Directive a: Copy out the records from the line containing "Where should I click to: Click the walking" through the line containing "pos(541,741)", inclusive, and nothing else.

Passage:
Examples of effective adaptation have occurred in food production, such as through planting trees on cropland, diversification in agriculture and water management and storages, the report says with high confidence.

“Ecosystem-based approaches”, such as urban greening and restoring wetlands and forests, have been effective in “reducing flood risks and urban heat”, it adds with high confidence.

In addition, combinations of “non-structural measures”, such as early warning systems, and structural measures such as levees have reduced deaths from flooding, the report says with medium confidence.

But, despite progress, most adaptation is “fragmented, incremental, sector-specific and unequally-distributed across regions”, the report says, adding:

“Adaptation gaps exist across sectors and regions, and will continue to grow under current levels of implementation, with the largest adaptation gaps among lower income groups.” 

Key barriers to adaptation include a lack of financial resources, political commitment and a “low sense of urgency”, the report says.

The total amount spent on adaptation has increased since 2014. However, there is currently a widening gap between the costs of adaptation and the amount of money set aside for adaptation, according to the report.

It says with very high confidence that the “overwhelming majority” of climate finance goes towards mitigation rather than adaptation. (See: Why is finance an ‘enabler’ and ‘barrier’ for climate action?)

It adds with medium confidence that financial losses caused by climate change can reduce funds available for adaptation – hence, leaving countries more vulnerable to future impacts. This is particularly true for developing and least-developed countries.

The report says with medium confidence that some people are already experiencing “soft limits” to adaptation. “Soft limits” are those where there is currently no way to adapt to the change, but there may be a way in the future. This includes small-scale farmers and households living in low-lying coastal areas.

Some areas have reached “hard limits” to adaptation, where no further adaptation to climate change is possible, the report says with high confidence. This includes some rainforests, tropical coral reefs, coastal wetlands, and polar and mountain ecosystems.

Given data:
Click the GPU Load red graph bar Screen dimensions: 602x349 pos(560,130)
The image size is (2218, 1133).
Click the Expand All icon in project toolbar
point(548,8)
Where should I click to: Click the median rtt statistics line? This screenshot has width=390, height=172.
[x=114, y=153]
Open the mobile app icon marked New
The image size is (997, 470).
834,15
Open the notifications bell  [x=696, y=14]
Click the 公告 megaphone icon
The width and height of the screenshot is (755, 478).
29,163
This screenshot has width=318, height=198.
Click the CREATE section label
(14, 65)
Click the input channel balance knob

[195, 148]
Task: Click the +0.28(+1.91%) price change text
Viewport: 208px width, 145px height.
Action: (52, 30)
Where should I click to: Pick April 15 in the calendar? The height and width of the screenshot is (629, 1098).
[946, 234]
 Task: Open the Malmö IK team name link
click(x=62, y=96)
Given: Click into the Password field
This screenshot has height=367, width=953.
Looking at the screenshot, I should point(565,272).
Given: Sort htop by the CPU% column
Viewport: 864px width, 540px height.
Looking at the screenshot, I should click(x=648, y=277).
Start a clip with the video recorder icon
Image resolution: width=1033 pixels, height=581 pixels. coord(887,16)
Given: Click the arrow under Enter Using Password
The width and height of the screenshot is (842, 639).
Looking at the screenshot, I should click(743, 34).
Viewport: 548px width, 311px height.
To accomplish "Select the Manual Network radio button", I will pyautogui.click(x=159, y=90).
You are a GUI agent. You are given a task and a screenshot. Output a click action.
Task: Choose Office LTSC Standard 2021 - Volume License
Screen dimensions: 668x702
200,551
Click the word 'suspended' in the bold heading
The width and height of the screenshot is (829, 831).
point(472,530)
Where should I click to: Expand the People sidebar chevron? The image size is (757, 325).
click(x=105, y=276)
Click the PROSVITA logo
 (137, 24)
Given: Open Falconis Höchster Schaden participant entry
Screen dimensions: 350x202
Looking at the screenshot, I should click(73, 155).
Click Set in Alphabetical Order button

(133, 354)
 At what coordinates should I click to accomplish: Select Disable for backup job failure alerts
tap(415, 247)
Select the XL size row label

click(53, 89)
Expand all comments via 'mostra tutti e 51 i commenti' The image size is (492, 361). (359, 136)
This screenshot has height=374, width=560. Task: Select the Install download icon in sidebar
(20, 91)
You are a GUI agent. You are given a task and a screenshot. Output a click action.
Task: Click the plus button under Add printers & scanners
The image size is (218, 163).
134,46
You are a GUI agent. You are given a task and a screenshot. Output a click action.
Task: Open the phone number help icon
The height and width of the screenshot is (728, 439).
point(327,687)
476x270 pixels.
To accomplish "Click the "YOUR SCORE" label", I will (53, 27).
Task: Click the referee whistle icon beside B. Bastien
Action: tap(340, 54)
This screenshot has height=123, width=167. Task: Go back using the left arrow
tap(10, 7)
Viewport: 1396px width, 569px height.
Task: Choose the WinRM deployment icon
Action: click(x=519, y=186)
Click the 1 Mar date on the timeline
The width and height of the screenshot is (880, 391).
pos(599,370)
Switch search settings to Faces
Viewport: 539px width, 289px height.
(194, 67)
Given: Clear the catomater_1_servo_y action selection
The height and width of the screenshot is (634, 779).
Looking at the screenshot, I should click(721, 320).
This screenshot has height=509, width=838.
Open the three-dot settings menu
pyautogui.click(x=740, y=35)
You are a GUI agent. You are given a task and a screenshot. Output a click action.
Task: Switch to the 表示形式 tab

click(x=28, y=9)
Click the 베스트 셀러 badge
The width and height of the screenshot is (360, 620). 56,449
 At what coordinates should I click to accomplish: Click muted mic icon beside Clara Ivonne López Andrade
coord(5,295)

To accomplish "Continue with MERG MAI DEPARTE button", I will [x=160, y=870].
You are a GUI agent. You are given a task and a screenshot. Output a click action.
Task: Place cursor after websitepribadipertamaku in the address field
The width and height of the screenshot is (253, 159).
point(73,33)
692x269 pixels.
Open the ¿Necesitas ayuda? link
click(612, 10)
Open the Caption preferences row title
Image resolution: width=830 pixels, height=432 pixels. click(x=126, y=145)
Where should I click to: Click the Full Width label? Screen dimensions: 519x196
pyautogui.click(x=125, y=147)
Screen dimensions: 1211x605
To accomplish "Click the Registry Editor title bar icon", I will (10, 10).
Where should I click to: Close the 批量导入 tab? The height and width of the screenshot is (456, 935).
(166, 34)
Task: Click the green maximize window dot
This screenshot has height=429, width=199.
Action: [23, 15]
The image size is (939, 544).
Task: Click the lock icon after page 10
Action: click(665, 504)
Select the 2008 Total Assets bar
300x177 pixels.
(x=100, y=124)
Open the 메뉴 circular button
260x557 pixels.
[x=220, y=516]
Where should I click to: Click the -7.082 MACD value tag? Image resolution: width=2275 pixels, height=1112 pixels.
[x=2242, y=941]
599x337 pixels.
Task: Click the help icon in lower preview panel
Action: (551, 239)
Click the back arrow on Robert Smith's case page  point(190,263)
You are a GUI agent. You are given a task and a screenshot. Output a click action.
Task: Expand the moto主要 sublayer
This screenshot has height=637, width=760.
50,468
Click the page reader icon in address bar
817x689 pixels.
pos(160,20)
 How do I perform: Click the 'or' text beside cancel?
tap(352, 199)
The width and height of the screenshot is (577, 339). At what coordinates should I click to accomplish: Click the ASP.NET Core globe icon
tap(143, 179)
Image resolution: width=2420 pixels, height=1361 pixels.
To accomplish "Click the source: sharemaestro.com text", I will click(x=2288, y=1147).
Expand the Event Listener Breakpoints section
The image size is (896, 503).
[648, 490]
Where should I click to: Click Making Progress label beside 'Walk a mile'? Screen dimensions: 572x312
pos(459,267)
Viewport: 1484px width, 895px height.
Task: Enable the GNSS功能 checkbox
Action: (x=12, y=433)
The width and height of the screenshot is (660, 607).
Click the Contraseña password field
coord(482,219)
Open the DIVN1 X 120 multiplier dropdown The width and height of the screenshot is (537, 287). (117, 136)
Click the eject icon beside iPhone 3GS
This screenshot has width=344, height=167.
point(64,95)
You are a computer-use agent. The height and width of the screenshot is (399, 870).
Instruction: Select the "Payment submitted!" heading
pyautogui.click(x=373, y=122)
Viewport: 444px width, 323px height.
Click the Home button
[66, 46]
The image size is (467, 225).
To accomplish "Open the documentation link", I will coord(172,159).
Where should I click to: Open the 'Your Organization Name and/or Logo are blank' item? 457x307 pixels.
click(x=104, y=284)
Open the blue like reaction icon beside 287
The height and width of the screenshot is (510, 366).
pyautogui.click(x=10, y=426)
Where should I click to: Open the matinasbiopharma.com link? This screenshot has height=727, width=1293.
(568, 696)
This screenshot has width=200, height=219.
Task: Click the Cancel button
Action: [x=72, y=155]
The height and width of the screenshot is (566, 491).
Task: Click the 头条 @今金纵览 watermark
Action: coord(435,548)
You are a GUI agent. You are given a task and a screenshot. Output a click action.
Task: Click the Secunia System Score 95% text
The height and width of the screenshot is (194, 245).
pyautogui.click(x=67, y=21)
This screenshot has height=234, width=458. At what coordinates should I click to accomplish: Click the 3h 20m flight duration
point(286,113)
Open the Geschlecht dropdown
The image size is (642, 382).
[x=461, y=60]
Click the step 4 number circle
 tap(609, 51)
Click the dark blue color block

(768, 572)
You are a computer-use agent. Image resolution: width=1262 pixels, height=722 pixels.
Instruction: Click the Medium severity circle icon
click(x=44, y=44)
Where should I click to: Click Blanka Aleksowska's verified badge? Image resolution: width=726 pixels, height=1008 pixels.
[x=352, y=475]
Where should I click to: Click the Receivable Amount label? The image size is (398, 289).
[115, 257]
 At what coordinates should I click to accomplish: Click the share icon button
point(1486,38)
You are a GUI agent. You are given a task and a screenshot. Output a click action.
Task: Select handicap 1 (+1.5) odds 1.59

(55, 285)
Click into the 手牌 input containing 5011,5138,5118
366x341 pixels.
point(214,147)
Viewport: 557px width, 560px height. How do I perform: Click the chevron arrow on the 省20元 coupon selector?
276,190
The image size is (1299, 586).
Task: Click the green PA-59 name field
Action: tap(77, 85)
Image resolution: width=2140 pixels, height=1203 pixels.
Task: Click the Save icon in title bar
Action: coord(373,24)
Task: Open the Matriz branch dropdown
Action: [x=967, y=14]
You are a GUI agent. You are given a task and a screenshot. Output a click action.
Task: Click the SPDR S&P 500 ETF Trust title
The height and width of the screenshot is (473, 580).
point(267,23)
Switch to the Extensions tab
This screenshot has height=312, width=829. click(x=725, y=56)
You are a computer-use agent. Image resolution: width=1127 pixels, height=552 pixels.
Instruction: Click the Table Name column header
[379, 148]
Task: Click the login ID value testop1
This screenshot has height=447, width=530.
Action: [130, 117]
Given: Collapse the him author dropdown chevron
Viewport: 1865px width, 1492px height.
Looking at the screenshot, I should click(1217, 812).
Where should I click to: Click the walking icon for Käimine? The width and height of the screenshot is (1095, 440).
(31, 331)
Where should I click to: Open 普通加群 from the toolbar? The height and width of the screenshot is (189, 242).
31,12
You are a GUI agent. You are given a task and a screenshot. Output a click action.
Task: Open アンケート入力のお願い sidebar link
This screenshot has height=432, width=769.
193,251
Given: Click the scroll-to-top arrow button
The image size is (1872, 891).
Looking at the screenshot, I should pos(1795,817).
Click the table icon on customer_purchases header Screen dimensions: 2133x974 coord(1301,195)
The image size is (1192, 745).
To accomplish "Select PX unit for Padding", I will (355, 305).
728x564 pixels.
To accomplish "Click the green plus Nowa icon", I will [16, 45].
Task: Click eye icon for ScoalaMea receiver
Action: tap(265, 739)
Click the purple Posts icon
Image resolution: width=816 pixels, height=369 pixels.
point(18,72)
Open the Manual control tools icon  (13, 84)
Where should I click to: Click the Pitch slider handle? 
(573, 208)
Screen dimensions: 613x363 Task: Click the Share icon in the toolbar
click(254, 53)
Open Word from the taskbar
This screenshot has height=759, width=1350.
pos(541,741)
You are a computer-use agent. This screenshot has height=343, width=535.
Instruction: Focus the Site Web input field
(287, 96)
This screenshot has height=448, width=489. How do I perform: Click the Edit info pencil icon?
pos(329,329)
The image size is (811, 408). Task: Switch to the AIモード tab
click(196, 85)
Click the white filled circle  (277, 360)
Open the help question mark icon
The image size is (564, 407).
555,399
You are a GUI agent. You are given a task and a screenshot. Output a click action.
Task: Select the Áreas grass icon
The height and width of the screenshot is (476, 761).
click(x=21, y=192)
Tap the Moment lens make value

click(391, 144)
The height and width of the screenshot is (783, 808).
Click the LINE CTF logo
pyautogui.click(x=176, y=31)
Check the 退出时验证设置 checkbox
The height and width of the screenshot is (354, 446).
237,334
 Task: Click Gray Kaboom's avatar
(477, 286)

Directive b: Reproduce the passage on climate adaptation word for word.

Final result a:
Where should I click to: Click the walking icon for Käimine? The width and height of the screenshot is (1095, 440).
(31, 331)
Where should I click to: Open 普通加群 from the toolbar? The height and width of the screenshot is (189, 242).
31,12
You are a GUI agent. You are given a task and a screenshot. Output a click action.
Task: Open アンケート入力のお願い sidebar link
This screenshot has height=432, width=769.
193,251
Given: Click the scroll-to-top arrow button
The image size is (1872, 891).
Looking at the screenshot, I should pos(1795,817).
Click the table icon on customer_purchases header Screen dimensions: 2133x974 coord(1301,195)
The image size is (1192, 745).
To accomplish "Select PX unit for Padding", I will (355, 305).
728x564 pixels.
To accomplish "Click the green plus Nowa icon", I will [16, 45].
Task: Click eye icon for ScoalaMea receiver
Action: tap(265, 739)
Click the purple Posts icon
Image resolution: width=816 pixels, height=369 pixels.
point(18,72)
Open the Manual control tools icon  (13, 84)
Where should I click to: Click the Pitch slider handle? 
(573, 208)
Screen dimensions: 613x363 Task: Click the Share icon in the toolbar
click(254, 53)
Open Word from the taskbar
This screenshot has height=759, width=1350.
pos(541,741)

Final result b:
Examples of effective adaptation have occurred in food production, such as through planting trees on cropland, diversification in agriculture and water management and storages, the report says with high confidence.

“Ecosystem-based approaches”, such as urban greening and restoring wetlands and forests, have been effective in “reducing flood risks and urban heat”, it adds with high confidence.

In addition, combinations of “non-structural measures”, such as early warning systems, and structural measures such as levees have reduced deaths from flooding, the report says with medium confidence.

But, despite progress, most adaptation is “fragmented, incremental, sector-specific and unequally-distributed across regions”, the report says, adding:

“Adaptation gaps exist across sectors and regions, and will continue to grow under current levels of implementation, with the largest adaptation gaps among lower income groups.” 

Key barriers to adaptation include a lack of financial resources, political commitment and a “low sense of urgency”, the report says.

The total amount spent on adaptation has increased since 2014. However, there is currently a widening gap between the costs of adaptation and the amount of money set aside for adaptation, according to the report.

It says with very high confidence that the “overwhelming majority” of climate finance goes towards mitigation rather than adaptation. (See: Why is finance an ‘enabler’ and ‘barrier’ for climate action?)

It adds with medium confidence that financial losses caused by climate change can reduce funds available for adaptation – hence, leaving countries more vulnerable to future impacts. This is particularly true for developing and least-developed countries.

The report says with medium confidence that some people are already experiencing “soft limits” to adaptation. “Soft limits” are those where there is currently no way to adapt to the change, but there may be a way in the future. This includes small-scale farmers and households living in low-lying coastal areas.

Some areas have reached “hard limits” to adaptation, where no further adaptation to climate change is possible, the report says with high confidence. This includes some rainforests, tropical coral reefs, coastal wetlands, and polar and mountain ecosystems.